What is expected:
Can you edit the records from the line with "You are a GUI" through the end of the records, swapping "screenshot" for "screen capture" and changing nothing else? Return only those lines, with the pictures left out.
========
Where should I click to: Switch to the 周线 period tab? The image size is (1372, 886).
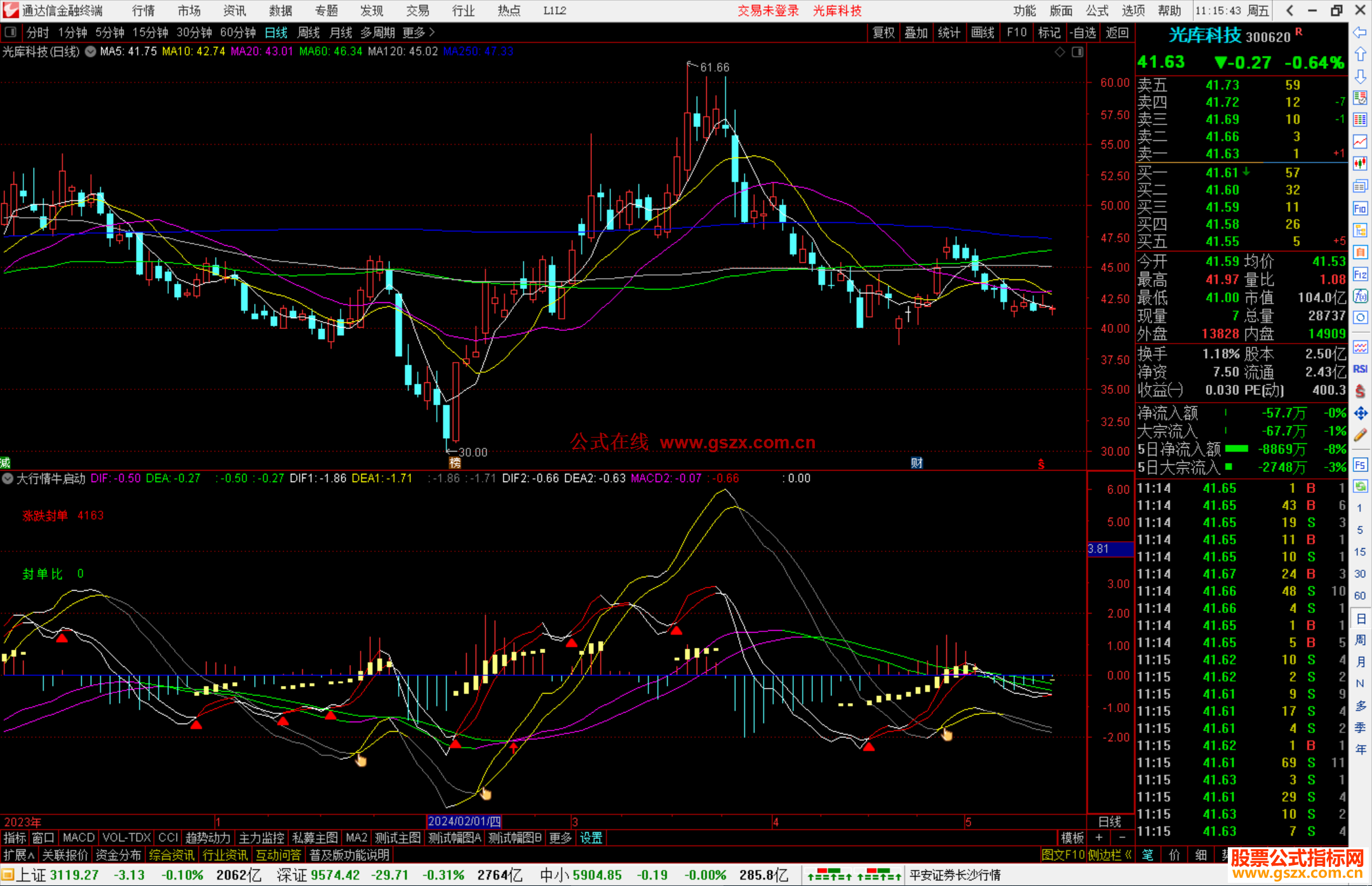[309, 32]
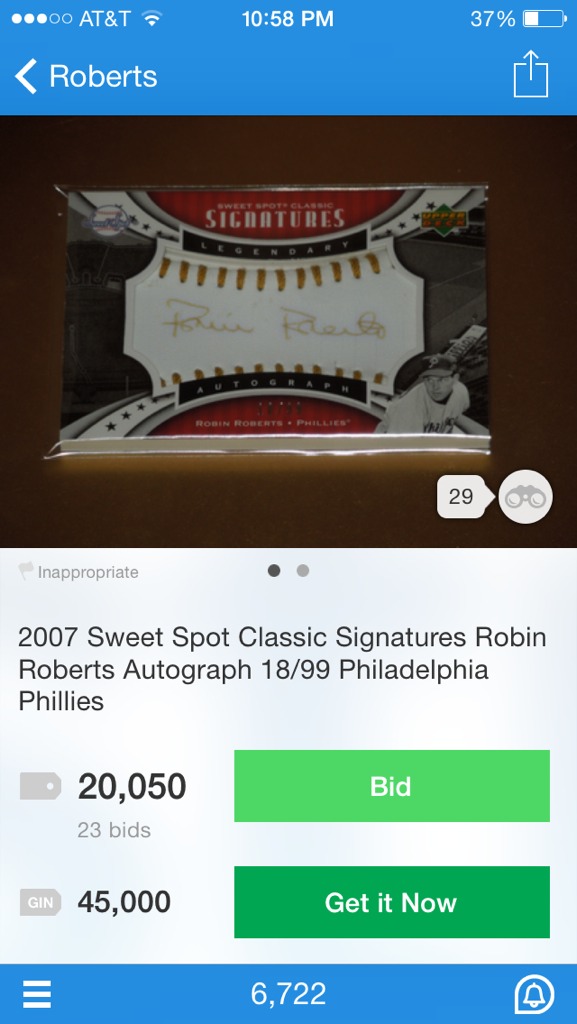The height and width of the screenshot is (1024, 577).
Task: Tap the 29 watchers count bubble
Action: (x=461, y=497)
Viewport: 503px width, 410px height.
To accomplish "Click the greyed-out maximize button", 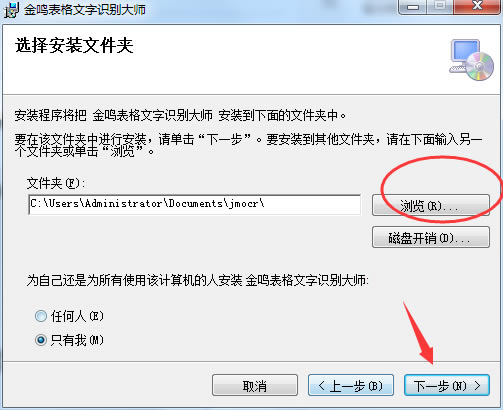I will tap(440, 7).
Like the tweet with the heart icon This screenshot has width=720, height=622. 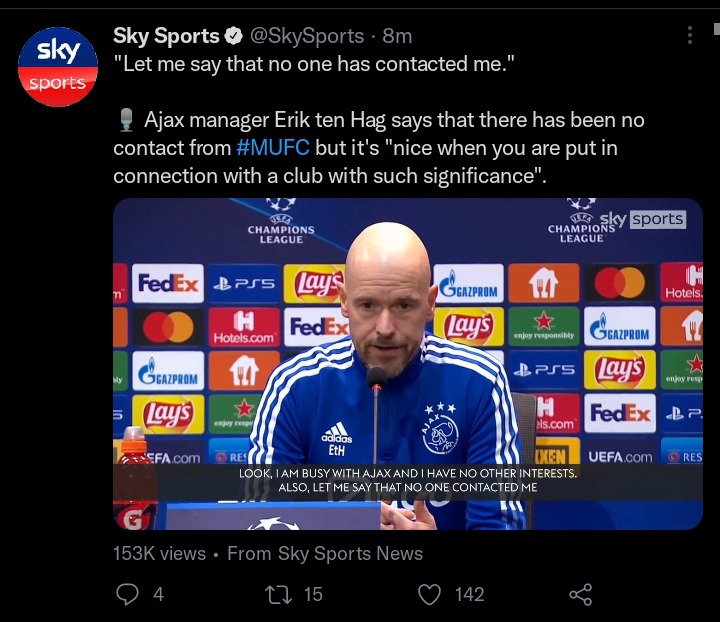(x=429, y=594)
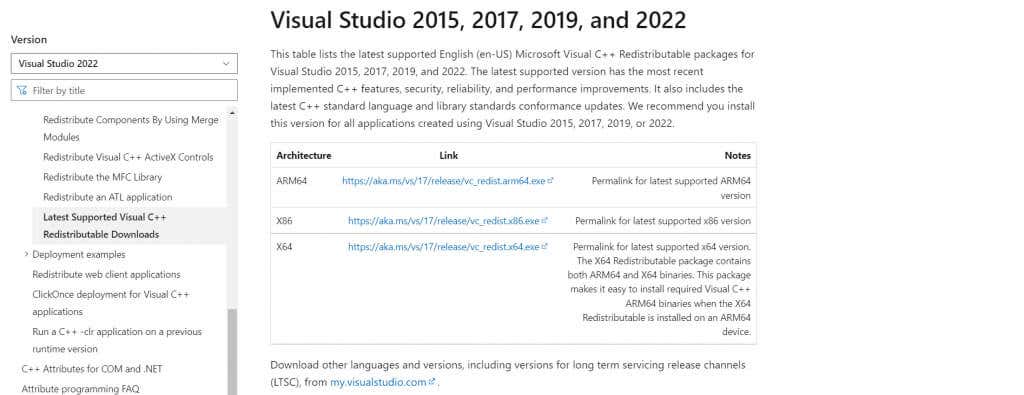
Task: Expand the Deployment examples tree node
Action: [26, 254]
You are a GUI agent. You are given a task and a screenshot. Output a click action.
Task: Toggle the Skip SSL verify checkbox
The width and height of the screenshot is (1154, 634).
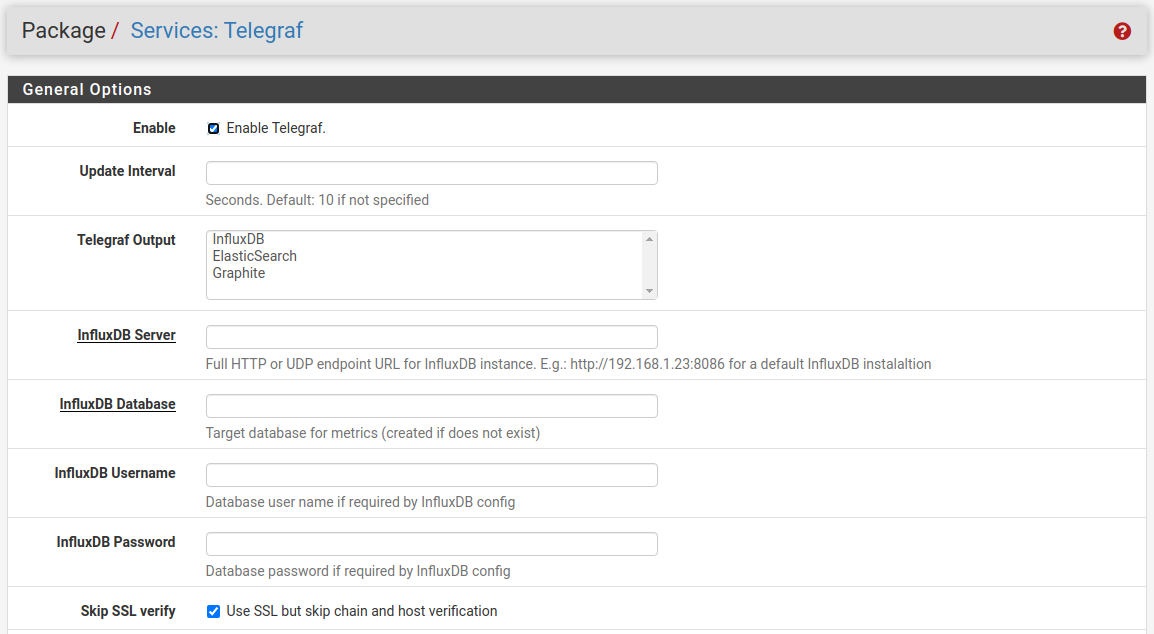213,611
========
The answer:
You are a GUI agent. You are given a task and a screen capture. Output a click action.
Task: Toggle the Skip SSL verify checkbox
The width and height of the screen capture is (1154, 634).
213,611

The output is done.